There is two ways to deal with the awfulness of sin.
1. Experience. They say that that is the best teacher, but it is certainly the hardest teacher. 2. Hearken to wisdom.
Two ways to learn the awfulness of sin.
Now, as wise as this man was—smart as he was, experienced as he was, rich as he was—there was probably never a man alive that was ever smarter, or richer, than Solomon; and yet the Bible said about Jesus Christ, “a greater than Solomon is here.”
Now this Book will give you “wisdom” on how to deal with the real problems. You realize that most Americans don’t have really big problems. Psychiatrists and psychologists say that most of the problems in America are imaginary, and they are soap opera problems.
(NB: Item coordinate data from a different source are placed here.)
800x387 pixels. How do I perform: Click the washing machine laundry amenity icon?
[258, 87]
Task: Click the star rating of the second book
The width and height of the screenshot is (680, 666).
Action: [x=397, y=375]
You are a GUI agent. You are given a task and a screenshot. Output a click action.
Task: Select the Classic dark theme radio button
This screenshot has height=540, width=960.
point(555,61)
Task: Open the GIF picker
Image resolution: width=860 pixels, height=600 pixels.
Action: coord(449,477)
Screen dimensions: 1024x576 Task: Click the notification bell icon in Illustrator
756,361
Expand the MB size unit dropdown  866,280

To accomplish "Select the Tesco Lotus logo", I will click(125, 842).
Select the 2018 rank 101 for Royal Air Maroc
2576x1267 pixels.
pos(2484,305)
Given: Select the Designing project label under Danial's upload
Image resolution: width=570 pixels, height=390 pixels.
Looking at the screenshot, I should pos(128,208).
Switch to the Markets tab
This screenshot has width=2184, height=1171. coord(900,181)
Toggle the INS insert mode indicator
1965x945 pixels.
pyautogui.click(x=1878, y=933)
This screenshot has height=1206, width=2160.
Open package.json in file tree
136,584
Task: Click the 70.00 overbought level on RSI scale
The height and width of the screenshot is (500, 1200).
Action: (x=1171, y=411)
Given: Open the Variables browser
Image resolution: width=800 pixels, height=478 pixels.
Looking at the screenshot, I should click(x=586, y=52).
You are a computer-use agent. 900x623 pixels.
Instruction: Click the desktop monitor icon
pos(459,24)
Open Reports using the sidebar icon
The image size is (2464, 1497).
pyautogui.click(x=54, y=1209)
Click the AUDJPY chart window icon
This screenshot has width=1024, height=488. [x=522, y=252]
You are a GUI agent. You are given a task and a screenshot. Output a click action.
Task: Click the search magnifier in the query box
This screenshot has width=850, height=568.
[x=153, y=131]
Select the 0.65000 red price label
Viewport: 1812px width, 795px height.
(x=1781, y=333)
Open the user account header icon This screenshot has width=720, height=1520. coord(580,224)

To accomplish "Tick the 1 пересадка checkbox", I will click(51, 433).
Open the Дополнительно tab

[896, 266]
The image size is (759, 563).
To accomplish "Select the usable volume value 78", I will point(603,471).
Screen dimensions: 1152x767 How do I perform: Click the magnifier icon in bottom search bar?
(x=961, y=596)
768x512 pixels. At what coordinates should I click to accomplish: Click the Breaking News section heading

Soap opera problems are (if you ever watch soap operas, which I wouldn’t recommend for anybody to watch) imaginary. Soap opera writers have produced plays and situations where two women are vying against one another, and they are always picking at each other over some little issue—and that is always the big issue in the play. It’s usually always two women, one getting mad about what one said about the other and then they blow it up clear out of proportion. And that has become the way of life in America. Americans blow everything way out of proportion. Nine times out of ten, the problems are no way as big as they really are.
You think you got problems, you ought to live in Afghanistan. In America, you have to go to a funeral home to see death. But in some countries, it is laying right out in the streets. It’s altogether different, we live in a candy-coated world.
Wisdom will show you how to deal with real problems.